__What you are asked to do__. Can you copy every one of the records below word for word, leaving the pictures out?

[begin Records to process]

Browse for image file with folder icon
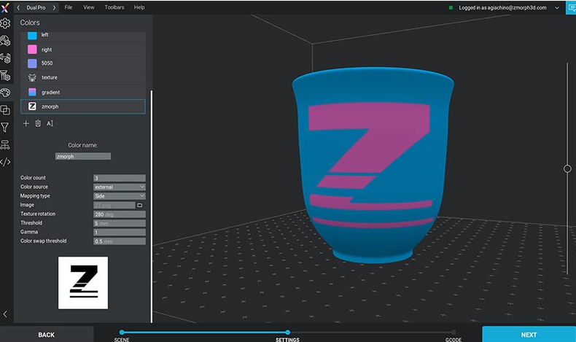The image size is (576, 342). point(140,206)
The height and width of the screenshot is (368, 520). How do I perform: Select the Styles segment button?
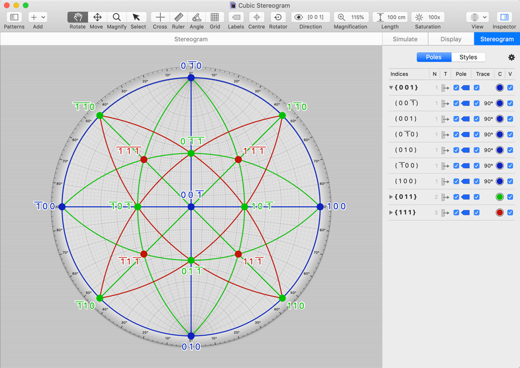pos(468,57)
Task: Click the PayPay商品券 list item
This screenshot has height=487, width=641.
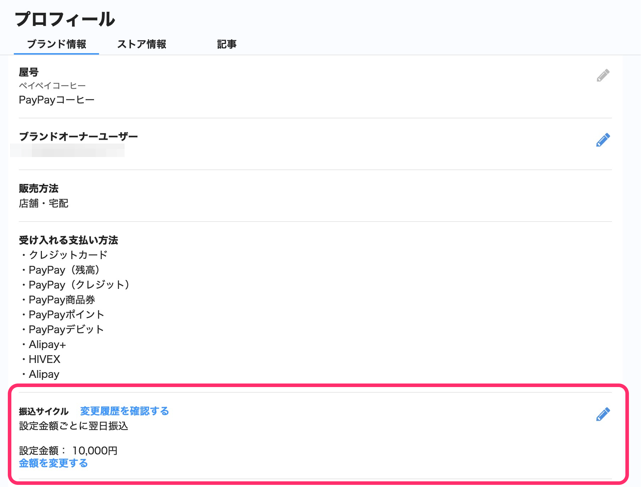Action: 62,300
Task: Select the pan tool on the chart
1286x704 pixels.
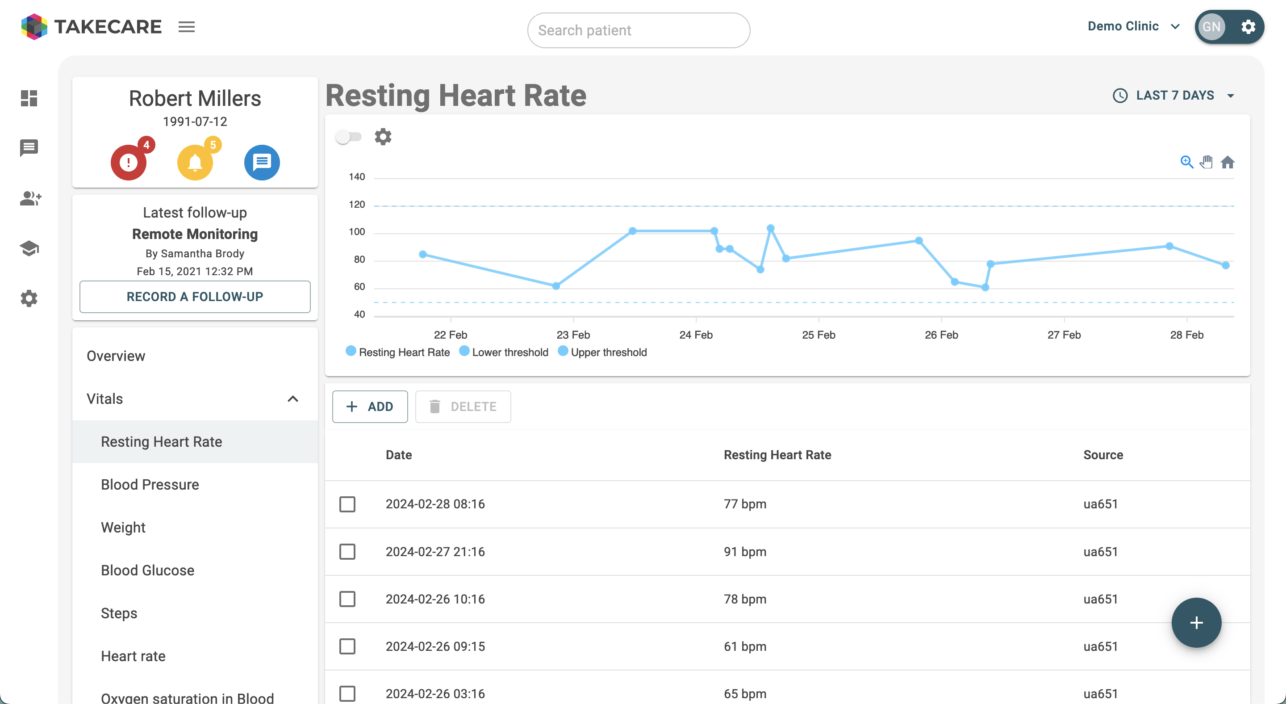Action: tap(1207, 162)
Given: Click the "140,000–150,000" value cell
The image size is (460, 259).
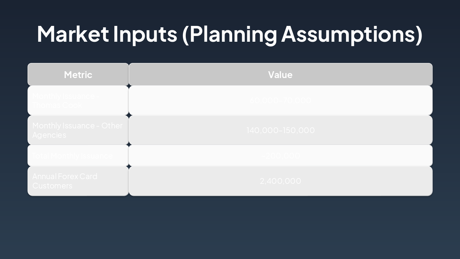Looking at the screenshot, I should tap(280, 130).
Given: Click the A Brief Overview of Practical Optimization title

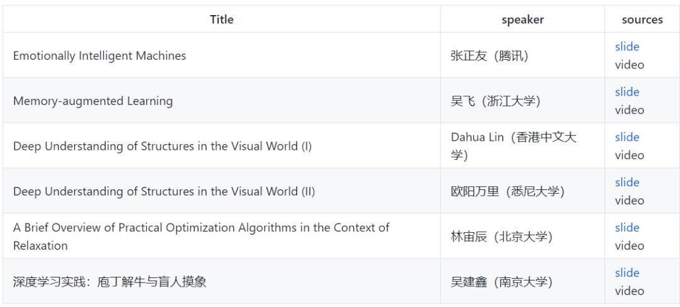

[end Records to process]

__Answer below__.
Browse for image file with folder icon
The image size is (576, 342). point(140,206)
The height and width of the screenshot is (368, 520). How do I perform: Select the Styles segment button?
pos(468,57)
Task: Click the PayPay商品券 list item
This screenshot has height=487, width=641.
Action: 62,300
Task: Select the pan tool on the chart
1286x704 pixels.
Action: tap(1207, 162)
Given: Click the "140,000–150,000" value cell
The image size is (460, 259).
Looking at the screenshot, I should tap(280, 130).
Given: Click the A Brief Overview of Practical Optimization title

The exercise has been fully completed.